Friday, April 2, 2010
Blanding’s Turtles visit the Regional School Committee
What do Blanding’s Turtles, Thoreau’s journals and phenology projects have to do with the Concord-Carlisle High School (CCHS)? They are all part of the mix of activities undertaken by the school’s energetic Environmental Field Studies Club, which gave an overview of their projects to the Concord-Carlisle Regional School Committee (RSC) on March 23. Students showed off two of the eight Blanding’s Turtles being raised in the Science Department. The goal of the club is to provide students with opportunities to conduct studies in the field that are useful to researchers and organizations beyond the high school.
In an effort to increase their threatened population in Massachusetts, CCHS is participating in a Blanding’s Turtle Headstart Program. Concord researcher Dr. Bryan Windmiller is promoting this project at CCHS and at the Carlisle Public School. Eight Blanding’s Turtles have been under the watchful eye of the high school’s Environmental Field Studies Club and other students in science classrooms since September. By giving the turtles an optimal environment for almost a year, the turtles grow much faster than usual, making them more likely to survive when they are released in the wild.
Freshman Robert Leahy explained that temperature affects what gender the turtles become. Last summer when the turtles were born it was cold and rainy and that coolness led to an abundance of males. The small number of females is particularly discouraging to freshman Elizabeth Zeng who said that the Blanding’s Turtle population had decreased 40% in the last 30 years. Environment Club Advisor and biology teacher Priscilla Guiney said the New England Aquarium helped determine the turtles’ sex. Reached later, she said three of the turtles are female.
The turtles seem to be thriving. They are expected to be released into Great Meadows Wildlife Refuge in Concord late this spring.
Annie King, a senior from Carlisle, spoke about phenology, the study of the timing of the life cycle of plants. In the fall, students collected data on the timing of leaf fall of trees in a CCHS courtyard. King explained that the fall data was analyzed with data collected by the CCHS Weather Station, correlating higher wind gusts and decreasing sunlight with more falling leaves.
King will continue the study this spring charting the timing of budding leaves. She hopes to widen the study to include trees in nearby woodlands. Trends could be determined if data is analyzed over a number of years. According to the CCHS Science Department website the leaf data will be added to an ongoing study of tree phenology conducted by Dr. John O’Keefe at Harvard Forest.

GIVEN RECORDS

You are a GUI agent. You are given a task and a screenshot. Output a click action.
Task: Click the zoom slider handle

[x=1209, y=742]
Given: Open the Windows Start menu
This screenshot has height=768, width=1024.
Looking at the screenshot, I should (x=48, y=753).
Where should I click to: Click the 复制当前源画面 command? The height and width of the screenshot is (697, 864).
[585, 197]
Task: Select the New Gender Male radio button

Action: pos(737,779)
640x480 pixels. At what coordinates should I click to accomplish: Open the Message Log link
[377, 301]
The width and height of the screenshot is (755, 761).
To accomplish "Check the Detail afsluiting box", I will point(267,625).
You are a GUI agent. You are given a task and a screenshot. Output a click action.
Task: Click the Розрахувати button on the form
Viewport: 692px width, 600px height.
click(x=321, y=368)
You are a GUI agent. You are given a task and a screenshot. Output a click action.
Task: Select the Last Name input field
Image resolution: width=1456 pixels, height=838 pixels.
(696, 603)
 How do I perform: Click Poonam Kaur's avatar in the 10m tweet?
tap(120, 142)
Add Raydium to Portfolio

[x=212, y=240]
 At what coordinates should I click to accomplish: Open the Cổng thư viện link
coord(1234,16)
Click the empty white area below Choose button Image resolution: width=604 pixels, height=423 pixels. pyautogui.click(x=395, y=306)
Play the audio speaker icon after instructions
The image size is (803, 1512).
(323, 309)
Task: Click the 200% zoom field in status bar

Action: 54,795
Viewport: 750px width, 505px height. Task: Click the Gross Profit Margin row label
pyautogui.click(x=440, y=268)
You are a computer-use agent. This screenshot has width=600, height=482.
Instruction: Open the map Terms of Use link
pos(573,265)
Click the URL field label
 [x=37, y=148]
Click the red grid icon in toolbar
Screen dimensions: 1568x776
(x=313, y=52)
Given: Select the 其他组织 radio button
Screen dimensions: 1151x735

EXPLORE THE MATERIAL
• 1. Check each statement below against the article about the Blanding’s Turtles and the Environmental Field Studies Club. Answer yes or no for each, and quote the words from the article that decide it.
(a) The turtles have been cared for at the high school since September.
(b) Last summer's warm weather produced mostly female turtles.
(c) The leaf data will become part of a tree phenology study at Harvard Forest.
• 2. According to the Blanding’s Turtles article, where and when will the turtles be released?
• 3. Write the next part of the Blanding’s Turtles article, starting after its final sentence.

ANSWERS TO THE PROBLEMS
• 1.
(a) Yes: "Eight Blanding’s Turtles have been under the watchful eye of the high school’s Environmental Field Studies Club and other students in science classrooms since September."
(b) No: "it was cold and rainy and that coolness led to an abundance of males."
(c) Yes: "the leaf data will be added to an ongoing study of tree phenology conducted by Dr. John O’Keefe at Harvard Forest."

• 2. They are expected to be released into Great Meadows Wildlife Refuge in Concord late this spring.

• 3.
Cross-disciplinary link to Thoreau
CCHS Social Studies teacher Michael Goodwin said he is very excited about being involved with the Environmental Club. Henry David Thoreau left very detailed records of nature. By reading these journals, Goodwin said, “There is an intersection of science, history, art and literature.” It connects us to ourselves and where we live. Students have gone to the woodlands known as Fairyland, across the street from the school, read specific entries of Thoreau’s journals, discussed them and then wrote their own reflections. This spring, he wants students to go to the same place Thoreau wrote about on the same day. He said, “It’s been a lot of fun putting this together.”
Invasive plants mapped
Another project taken on by the club was mapping invasive plants. Sophomore Teddy Terpstra said students surveyed three areas on campus and familiarized themselves with what invasive species look like. Then they mapped out a CCHS inner courtyard, noting invasive species, organized the data and compared it to the Town of Concord Invasive Plants GIS map. Guiney said Carlisle arborist John Bakewell has been helping the group.
Senior Shannon McNamara recently created a YouTube video of the Environmental Club’s attendance at a Gulf of Maine Institute mini-conference in Newburyport. She is going into Environmental Studies next year in college.
Guiney explained by email that this is a pilot year for the club. She chose the projects in conjuction with Biology teacher Dr. Nora Murphy and Science Department Chair Dr. Mike Vela. The faculty members spoke with area naturalists and attended workshops last summer to gather ideas. “This year we have introduced our students to a sampling of projects and some students have taken on leadership roles,” Guiney said, adding, “We look forward to more student leadership as we continue these projects and perhaps initiate some new projects as well. The club is a rewarding work in progress for all of us.”